In this study, the cure rates of this study were 66.3% group and 33.3% in the osteoporotic and oncologic groups, respectively. The rate was relatively lower than those in other studies that reported cured rates of 60–80%25,26. This difference was possibly due to the time point for determining cure set at 3 months, which is relatively shorter than that in other papers. According to Kaibuchi et al., the cured rate increased as the follow-up period increased25. Unlike other studies that calculated treatment rates differently for each treatment method, this study included both surgical and nonsurgical treatments, rather than separating them, which may have influenced these results. However, the lower cure rate in the oncologic MRONJ group was similar to those in other studies. The cured rate was significantly higher in the osteoporotic group than in the oncologic group. Considering clinical and radiological features, the oncologic MRONJ group had fewer purulent characteristics of infections such as pus or swelling than the osteoporotic MRONJ group; however, the bone is largely detached and exposed to the oral cavity. In the oncologic group, the inflammatory signs of pus discharge and sinus tracts might have been controlled to a certain extent, as the patients were already inpatients or were receiving concomitant drug therapy (e.g., corticosteroids). However, the recovery to healthy bones might be quite more difficult in the oncologic group because of high-dose antiresorptive agents and larger bone involvement. In this study, the findings, which can be summarized as a large form of osteonecrosis rather than purulent inflammatory changes and a low healing rate, suggest some precautions when using high-dose antiresorptive agents in patients with cancer. Oral hygiene should be checked before chemotherapy to prevent bone metastasis, and possible dental procedures must be considered, in advance which could increase the MRONJ risk. In addition, while taking antiresorptive medications, patients should be monitored for the occurrence of jaw necrosis, and oncologist work closely with the dentist to provide early treatment in early-stage MRONJ.

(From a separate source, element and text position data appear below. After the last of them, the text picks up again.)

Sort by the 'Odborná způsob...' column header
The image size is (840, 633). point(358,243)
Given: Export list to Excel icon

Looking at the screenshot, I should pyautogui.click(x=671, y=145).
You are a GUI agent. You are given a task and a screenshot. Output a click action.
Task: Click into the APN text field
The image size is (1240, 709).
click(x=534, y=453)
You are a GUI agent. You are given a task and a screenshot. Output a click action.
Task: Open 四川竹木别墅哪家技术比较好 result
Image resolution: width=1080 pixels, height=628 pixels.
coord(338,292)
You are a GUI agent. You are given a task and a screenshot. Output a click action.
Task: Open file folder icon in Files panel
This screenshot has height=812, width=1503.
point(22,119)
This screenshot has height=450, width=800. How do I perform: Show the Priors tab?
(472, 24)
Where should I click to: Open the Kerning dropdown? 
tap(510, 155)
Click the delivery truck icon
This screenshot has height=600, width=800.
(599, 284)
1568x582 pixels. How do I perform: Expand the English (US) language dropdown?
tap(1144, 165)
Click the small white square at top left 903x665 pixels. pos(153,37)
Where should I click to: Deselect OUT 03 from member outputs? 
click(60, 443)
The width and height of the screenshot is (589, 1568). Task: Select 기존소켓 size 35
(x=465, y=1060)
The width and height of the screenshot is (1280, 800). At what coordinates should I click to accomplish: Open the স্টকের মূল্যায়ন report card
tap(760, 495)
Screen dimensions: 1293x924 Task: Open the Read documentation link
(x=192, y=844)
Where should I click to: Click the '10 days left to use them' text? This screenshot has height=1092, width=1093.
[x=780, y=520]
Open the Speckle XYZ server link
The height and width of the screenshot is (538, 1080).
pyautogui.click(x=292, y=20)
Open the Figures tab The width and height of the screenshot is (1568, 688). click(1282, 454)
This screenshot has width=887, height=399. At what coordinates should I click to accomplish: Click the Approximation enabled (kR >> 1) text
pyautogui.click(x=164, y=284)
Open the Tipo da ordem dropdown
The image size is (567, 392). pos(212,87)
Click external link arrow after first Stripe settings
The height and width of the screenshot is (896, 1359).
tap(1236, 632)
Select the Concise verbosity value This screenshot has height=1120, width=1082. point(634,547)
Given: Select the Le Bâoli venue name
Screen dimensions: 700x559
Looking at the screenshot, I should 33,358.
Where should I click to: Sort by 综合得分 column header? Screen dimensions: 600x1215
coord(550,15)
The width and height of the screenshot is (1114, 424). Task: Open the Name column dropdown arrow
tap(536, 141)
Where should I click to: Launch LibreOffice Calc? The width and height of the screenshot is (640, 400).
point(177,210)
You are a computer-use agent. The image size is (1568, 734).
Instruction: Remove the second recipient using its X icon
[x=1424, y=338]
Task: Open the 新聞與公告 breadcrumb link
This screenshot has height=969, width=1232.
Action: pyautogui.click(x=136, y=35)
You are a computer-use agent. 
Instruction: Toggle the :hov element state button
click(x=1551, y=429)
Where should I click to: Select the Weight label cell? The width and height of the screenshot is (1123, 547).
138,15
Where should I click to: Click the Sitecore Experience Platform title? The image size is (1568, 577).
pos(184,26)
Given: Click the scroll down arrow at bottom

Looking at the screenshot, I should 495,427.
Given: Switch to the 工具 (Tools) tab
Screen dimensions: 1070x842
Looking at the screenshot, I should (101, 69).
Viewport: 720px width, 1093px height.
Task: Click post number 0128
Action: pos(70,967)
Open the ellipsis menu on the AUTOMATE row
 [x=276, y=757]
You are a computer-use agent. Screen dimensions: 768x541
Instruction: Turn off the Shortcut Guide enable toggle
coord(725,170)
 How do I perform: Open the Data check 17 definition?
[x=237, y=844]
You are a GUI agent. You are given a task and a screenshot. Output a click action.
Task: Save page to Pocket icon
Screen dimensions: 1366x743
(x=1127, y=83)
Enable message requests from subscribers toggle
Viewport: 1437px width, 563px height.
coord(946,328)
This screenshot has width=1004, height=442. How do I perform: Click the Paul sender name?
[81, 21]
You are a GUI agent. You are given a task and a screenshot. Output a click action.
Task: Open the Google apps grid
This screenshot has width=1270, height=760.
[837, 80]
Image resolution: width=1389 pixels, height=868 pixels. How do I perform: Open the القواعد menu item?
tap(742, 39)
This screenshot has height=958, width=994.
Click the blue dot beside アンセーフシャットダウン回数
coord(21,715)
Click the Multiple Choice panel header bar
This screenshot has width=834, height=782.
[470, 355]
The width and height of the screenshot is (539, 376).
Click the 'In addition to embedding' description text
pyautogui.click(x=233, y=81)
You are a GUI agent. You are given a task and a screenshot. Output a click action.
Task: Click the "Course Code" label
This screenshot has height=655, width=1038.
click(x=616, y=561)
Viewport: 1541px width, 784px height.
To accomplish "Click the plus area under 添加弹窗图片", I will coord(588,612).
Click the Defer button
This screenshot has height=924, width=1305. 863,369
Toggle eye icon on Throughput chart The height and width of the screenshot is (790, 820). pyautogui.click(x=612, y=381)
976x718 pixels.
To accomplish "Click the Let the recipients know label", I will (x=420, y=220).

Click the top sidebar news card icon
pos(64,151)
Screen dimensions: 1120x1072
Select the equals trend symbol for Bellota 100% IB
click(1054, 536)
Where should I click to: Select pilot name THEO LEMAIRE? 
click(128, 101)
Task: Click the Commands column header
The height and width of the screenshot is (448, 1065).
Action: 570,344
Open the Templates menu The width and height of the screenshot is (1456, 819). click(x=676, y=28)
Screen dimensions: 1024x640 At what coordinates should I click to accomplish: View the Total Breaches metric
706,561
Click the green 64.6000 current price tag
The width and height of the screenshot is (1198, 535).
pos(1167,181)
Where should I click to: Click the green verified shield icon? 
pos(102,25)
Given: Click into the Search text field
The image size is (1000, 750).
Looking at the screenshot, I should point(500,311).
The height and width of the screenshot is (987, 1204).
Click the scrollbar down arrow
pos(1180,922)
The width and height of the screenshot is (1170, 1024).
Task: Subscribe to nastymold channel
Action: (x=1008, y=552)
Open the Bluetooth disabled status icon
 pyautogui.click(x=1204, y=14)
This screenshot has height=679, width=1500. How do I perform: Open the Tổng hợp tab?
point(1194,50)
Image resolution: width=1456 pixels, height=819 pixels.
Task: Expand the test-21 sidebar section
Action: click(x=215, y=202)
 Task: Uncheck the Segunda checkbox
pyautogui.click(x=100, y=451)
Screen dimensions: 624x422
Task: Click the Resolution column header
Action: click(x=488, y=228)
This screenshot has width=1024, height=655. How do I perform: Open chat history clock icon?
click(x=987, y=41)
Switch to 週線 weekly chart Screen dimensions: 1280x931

This study had some possible limitations. First, the oncologic group was not sufficiently large, and there might be statistical bias. This was a retrospective study, including all patients diagnosed with MRONJ who visited the dental hospital. The number of samples between the two groups is uneven, influenced by both the difference in the prevalence of osteoporosis and cancer and the difference in the incidence of MRONJ in the two groups. Despite the large difference in the sample size of the two groups, the sample size was not so small that confirming statistical significance was difficult. However, clinical interpretation might be challenging because of statistical bias due to differences in sample numbers. Second, obtaining exact information was challenging because data acquisition relied solely on EDRs. Third, this study did not explore the effects of factors such as the concurrent use of chemotherapy, other medications (e.g., glucocorticoids), or immunotherapy; presence of underlying comorbidities such as diabetes; or differences in BPs on MRONJ. Therefore, more controlled and prospective studies are required in the future to evaluate detailed differences according to antiresorptive medication dosage.

Conclusions

This study demonstrated some significant features in the oncologic group, who had received high-dose antiresorptive therapy. These features included a more rapid disease onset, a symptom type (e.g., necrotic rather than purulent), and a low cure rate than those in the osteoporotic group. Although not many notable differences were found in the presence or severity of the radiologic pathognomonic features of MRONJ between the two groups, the sizes of sequestra and the MCI differed significantly between the osteoporotic and oncologic groups. Thus, these findings might aid the diagnosis, treatment planning, and prognostication of MRONJ in patients with osteoporosis and oncologic conditions in the future.